# Chillin' at Habanos Torres this afternoon as usual.



## MithShrike (Jan 29, 2007)

Nice to meet ya sonick. Too bad it was so windy and I had to go.


----------



## sonick (Jan 30, 2007)

Hey what's shakin'! Yeah it was really cool to finally meet the man behind the nickname....... I had a lot of fun shooting the breeze with you and Tim until you had to bail.... I sat around for about another hour or so while others popped in and out, making a list of stuff with Tim that needs to be done for the now established "launch date" of July 1, for the project that we were talking about setting up for Tim. 

I picked up a 10 yr. old oscuro torpedo, and both the 15 year old corona gorda and 8 year old robusto that you recommended. 

Before I left, Tim told me to wait and dug his hand into his personal stash of pre-rolls in his rolling room, and handed me the most wonderfully stinky, most gorgeous smoke I'd ever seen. He said it was his personal smoke, a 40 year old robusto. He banded it for me with the brand new more narrow black widow bands in yellow, which he said was the first new black widow band to go out the door.... kinda cool. 
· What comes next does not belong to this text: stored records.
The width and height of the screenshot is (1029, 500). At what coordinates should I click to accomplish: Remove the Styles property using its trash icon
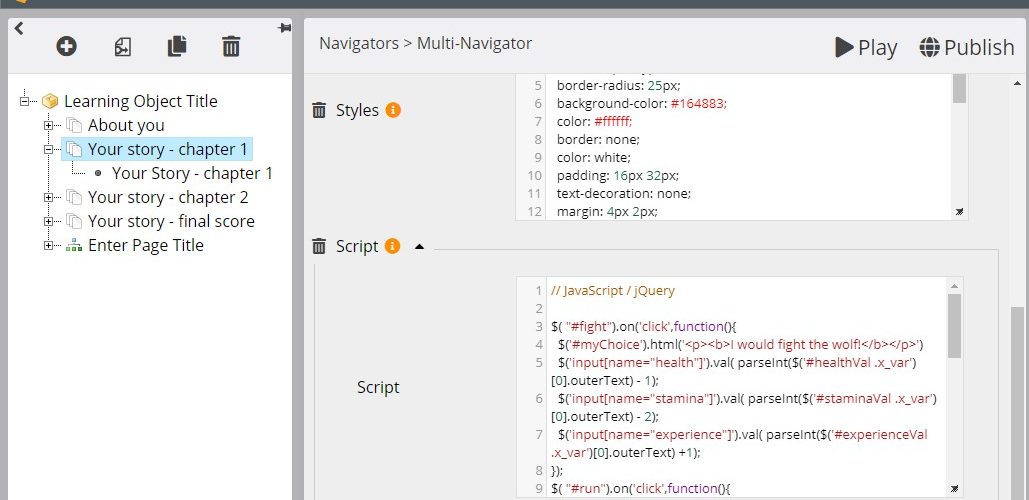click(319, 110)
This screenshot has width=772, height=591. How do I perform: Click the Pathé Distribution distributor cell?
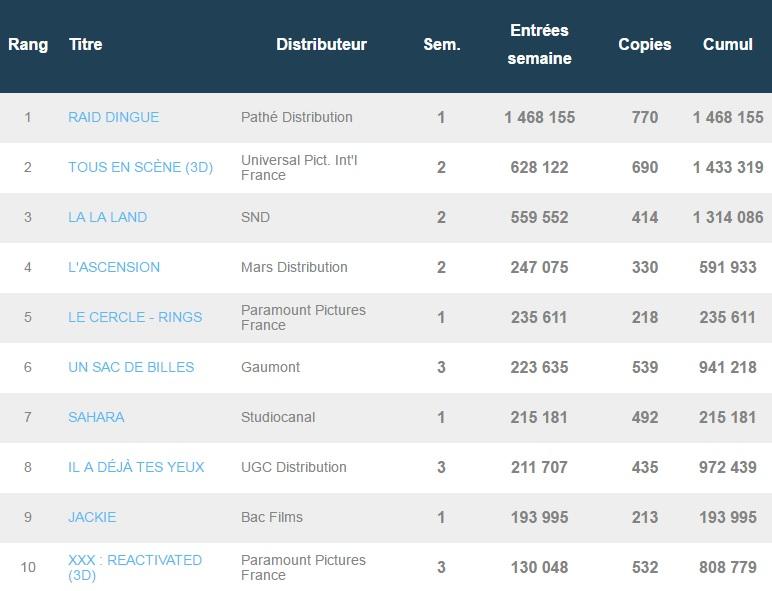point(296,117)
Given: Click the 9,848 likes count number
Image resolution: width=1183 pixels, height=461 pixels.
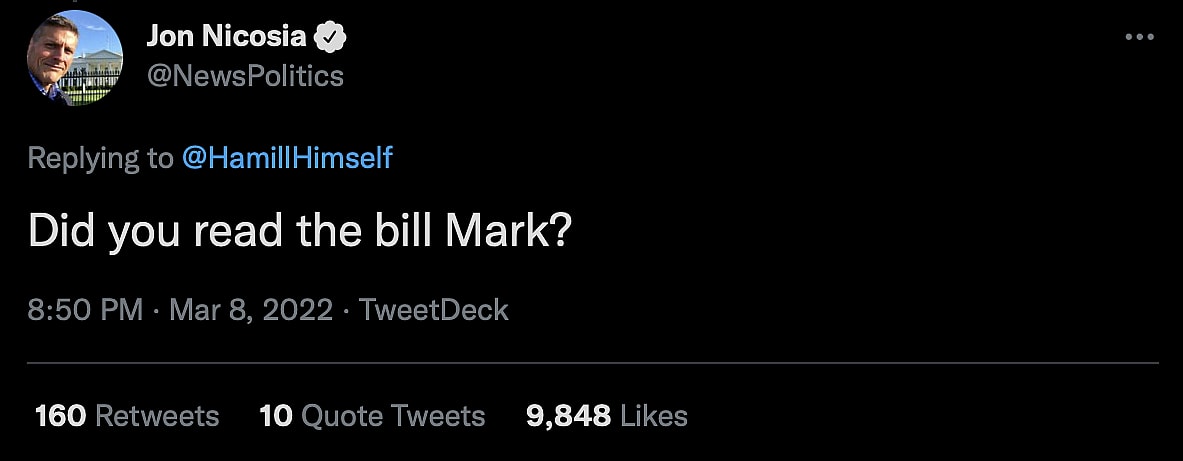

I know you must've had one of these personal 40 year robustos, I'm sure it will be the best cigar I've had in my life, and then set the bar impossibly high. The smell is SO unique...... for the first time in my life I now know what TRUE, ammonia-free tobacco smells like when PROPERLY fermented, and not rushed via a mass system. His humidor smells SO much better than your typical shop full of cheap smokes stinking up the place. The 40 year robusto he gave me, unlit, sealed in a plastic bag, stunk up my entire car with the windows down going 55 miles per hour. It is PUNGENT. I can't wait. I am going to scan it and the others at 600dpi for pr0n to post here. 

I don't know when I'll smoke it because it will be the first and last time I'll ever have one, (as you know, he doens't sell them), but it's going to have to be some sort of very huge occasion.......

I'm gonna need your help working on the project at hand, if you have time one day...... again, great to meet you and hope to hang out again! I'll be up there sometime again this week...... and definetely a few times soon to hash out the details for the July 1 project.......

-Jayson


----------



## MithShrike (Jan 29, 2007)

Yeah sure thing bro, PM for phone number. As to the 40 year... they're a thing of beauty. Find a nice time by yourself and prepare to be blown away.


----------



## Silhanek (Oct 23, 2006)

Hmm, secret projects huh?


----------



## MithShrike (Jan 29, 2007)

Silhanek said:


> Hmm, secret projects huh?


Secret and lucrative...


----------